А однажды утром мы увидели, как мистер Уоттс тянет за собой тележку, в которой стоит его жена Грейс. По такому случаю он нацепил красный клоунский нос. В одночасье превратившись в Лупоглаза, он поразил нас тем, что с легкостью вжился в прежнюю роль; а еще тем, что и отношение к нему мгновенно сменилось прежним.
При виде Грейс, едущей в тележке, толпа сразу решила, что дом Уоттсов избежал беды. А значит, у Грейс и мистера Уоттса, скорее всего, уцелело все имущество. Доказательством тому служили нелепый клоунский нос и эта тележка. Никто не помнил, чтобы вещи Уоттсов тащили на костер. Но об этом никто и помыслить не мог, ведь мистер Уоттс был белым, а значит, жил совсем в другом мире, где не случалось подобных вещей.
Теперь люди решили, что именно у мистера Уоттса должна быть пропавшая книга, которая спасет их жилища.

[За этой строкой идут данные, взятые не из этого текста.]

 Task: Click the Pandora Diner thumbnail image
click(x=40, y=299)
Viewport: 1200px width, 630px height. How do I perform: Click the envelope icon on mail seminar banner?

Я не побежала со всеми громить дом, где жили мистер Уоттс и Грейс. Еще не хватало. Не могла же я допустить, чтобы мистер Уоттс, подняв глаза, увидел в толпе погромщиков свою Матильду. К тому же я знала, что эти поиски — пустая трата времени. Книга «Большие надежды», завернутая в тюфяк моего отца, лежала у нас под стрехой, как раз над тем местом, где спала мама. Никогда в жизни, ни до, ни после того момента, я не оказывалась хранительницей столь важной информации.